Practical Multiparty Protocols From Lattice Assumptions: Threshold Signatures, Oblivious Pseudorandom Functions, And More

Abstract

Lattice-based cryptography has emerged as the most dominant replacement candidate for the next generation of post-quantum cryptographic tools. With their operational simplicity while allowing advanced functionality, these protocols lead the majority of post-quantum standardization efforts and motivate a great chunk of current research to realize advanced trusted communication models. However, lattices' greatest asset is also their greatest curse. The applicability of advanced functionality motivates protocols with multiple computing parties while the assumptions that make lattice protocols secure in the first place hate settings where secrets are distributed. In this work we try to alleviate this issue by building practical lattice-based multiparty protocols. First we propose the first known concrete lattice-based threshold signature scheme with distributed key generation to demonstrate practicality.

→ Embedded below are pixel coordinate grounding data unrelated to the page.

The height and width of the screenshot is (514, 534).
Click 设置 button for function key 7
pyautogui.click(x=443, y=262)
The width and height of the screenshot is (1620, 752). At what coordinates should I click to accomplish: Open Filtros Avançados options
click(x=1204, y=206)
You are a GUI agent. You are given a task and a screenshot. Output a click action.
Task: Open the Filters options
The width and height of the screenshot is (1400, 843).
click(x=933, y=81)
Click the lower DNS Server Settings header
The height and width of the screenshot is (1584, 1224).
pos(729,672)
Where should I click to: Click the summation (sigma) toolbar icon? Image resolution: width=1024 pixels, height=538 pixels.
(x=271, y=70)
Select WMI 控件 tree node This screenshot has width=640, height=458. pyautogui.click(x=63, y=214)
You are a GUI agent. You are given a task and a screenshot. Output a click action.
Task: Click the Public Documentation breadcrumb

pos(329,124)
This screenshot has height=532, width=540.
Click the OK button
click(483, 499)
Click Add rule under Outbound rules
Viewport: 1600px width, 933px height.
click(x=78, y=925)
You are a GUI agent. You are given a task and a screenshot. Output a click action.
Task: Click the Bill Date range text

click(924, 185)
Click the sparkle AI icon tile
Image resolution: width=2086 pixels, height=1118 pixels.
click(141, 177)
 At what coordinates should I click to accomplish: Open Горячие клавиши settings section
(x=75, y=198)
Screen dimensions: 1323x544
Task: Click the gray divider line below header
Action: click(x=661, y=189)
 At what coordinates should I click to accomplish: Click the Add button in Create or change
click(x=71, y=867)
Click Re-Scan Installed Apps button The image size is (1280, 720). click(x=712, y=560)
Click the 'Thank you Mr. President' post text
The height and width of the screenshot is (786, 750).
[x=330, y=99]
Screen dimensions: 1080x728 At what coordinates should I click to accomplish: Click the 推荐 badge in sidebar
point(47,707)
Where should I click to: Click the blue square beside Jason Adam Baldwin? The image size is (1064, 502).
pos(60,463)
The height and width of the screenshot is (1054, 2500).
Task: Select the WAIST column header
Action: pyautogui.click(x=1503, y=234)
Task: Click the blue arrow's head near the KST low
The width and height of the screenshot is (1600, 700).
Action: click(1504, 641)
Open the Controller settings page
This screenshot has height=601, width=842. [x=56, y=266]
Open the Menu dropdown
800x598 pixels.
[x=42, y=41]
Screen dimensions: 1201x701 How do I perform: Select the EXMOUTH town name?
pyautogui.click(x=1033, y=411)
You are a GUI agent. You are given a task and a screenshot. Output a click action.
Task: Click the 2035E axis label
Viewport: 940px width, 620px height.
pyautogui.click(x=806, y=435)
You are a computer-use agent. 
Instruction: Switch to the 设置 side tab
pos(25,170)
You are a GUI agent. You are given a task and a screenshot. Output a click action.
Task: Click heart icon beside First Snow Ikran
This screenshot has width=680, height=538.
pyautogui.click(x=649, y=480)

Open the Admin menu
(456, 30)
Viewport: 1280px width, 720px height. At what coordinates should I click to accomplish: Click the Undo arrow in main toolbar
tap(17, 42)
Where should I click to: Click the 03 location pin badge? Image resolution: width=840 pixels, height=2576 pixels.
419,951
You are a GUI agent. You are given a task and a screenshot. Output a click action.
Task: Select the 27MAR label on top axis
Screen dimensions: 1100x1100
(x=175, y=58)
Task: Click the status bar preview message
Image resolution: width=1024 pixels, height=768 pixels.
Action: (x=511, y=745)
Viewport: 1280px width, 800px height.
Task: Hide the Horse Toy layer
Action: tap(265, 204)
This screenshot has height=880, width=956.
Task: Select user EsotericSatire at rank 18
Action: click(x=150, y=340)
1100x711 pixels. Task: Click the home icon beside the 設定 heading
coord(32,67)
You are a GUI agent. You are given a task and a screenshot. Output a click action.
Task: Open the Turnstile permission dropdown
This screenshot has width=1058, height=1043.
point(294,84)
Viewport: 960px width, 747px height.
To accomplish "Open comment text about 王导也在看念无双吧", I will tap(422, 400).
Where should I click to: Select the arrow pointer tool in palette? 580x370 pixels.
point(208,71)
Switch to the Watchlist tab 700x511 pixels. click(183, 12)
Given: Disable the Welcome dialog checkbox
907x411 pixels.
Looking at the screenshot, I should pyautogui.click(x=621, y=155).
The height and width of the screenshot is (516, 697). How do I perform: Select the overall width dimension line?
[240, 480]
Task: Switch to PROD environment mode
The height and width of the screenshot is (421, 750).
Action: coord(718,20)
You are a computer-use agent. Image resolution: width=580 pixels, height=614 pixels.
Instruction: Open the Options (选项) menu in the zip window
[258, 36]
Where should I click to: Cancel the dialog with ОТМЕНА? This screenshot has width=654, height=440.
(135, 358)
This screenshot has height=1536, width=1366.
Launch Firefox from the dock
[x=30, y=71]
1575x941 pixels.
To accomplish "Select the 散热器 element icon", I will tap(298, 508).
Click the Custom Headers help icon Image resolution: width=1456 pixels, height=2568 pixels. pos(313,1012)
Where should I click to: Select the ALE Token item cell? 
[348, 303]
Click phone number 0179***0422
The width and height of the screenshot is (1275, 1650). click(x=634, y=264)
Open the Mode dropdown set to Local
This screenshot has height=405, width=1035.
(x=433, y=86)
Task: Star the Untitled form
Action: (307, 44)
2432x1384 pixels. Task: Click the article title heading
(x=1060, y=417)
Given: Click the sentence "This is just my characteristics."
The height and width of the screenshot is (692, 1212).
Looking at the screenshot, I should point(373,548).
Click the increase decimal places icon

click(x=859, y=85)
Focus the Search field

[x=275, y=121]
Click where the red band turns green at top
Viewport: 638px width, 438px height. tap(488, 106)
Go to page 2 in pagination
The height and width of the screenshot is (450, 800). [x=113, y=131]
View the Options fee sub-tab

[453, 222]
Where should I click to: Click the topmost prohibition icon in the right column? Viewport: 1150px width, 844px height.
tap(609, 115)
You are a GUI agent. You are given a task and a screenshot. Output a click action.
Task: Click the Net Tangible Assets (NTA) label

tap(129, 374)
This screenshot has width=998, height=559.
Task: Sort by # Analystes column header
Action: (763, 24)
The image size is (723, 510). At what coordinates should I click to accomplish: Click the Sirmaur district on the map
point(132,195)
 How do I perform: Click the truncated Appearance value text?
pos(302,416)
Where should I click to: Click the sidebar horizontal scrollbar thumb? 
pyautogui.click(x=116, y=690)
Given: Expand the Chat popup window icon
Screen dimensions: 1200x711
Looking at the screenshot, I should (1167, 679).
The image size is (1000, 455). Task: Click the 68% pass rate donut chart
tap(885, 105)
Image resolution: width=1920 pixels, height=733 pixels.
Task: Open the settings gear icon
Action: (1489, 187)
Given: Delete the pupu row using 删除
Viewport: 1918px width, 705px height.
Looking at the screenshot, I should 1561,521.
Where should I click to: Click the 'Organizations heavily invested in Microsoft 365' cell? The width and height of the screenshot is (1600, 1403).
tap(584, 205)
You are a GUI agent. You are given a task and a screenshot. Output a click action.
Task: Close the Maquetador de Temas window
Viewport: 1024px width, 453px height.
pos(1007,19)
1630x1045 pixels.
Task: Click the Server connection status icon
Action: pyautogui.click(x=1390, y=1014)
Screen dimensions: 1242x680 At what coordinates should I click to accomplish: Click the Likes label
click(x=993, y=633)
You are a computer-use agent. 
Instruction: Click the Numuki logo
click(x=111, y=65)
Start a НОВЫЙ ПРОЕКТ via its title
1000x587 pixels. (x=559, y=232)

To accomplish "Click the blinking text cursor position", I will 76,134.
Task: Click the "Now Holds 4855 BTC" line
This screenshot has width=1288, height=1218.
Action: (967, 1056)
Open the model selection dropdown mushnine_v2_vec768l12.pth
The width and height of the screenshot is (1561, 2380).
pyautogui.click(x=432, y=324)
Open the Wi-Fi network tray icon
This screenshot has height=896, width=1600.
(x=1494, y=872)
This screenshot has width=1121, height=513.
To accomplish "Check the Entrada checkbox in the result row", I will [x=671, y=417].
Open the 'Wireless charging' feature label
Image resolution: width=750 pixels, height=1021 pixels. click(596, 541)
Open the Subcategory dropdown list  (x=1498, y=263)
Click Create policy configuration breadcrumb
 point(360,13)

Second, we look at a different type of protocol, namely verifiable oblivious pseudorandom functions, and propose a practical version of an existing protocol through different analysis techniques while also giving the first lattice-based threshold versions of such protocols. Using these techniques, we then rebuild our threshold signature scheme and show a concretely efficient threshold signature that simultaneously provides additional desirable properties like identifiability and non-interactivity. Finally, we look at the possibility of asymmetric outsourced computation and formalize the classic notion of augmented password-protected threshold signatures in a more practicality friendly manner and construct the first lattice-based augmented password-protected threshold signature scheme. All of these works act as building blocks for more complicated protocols and share similar analysis techniques and solutions to problems specific to the distributed setting. This commonality indicates that it is not only the assumptions that we need to revisit but also how we think about security in general as part of preparing cryptography for its post-quantum era.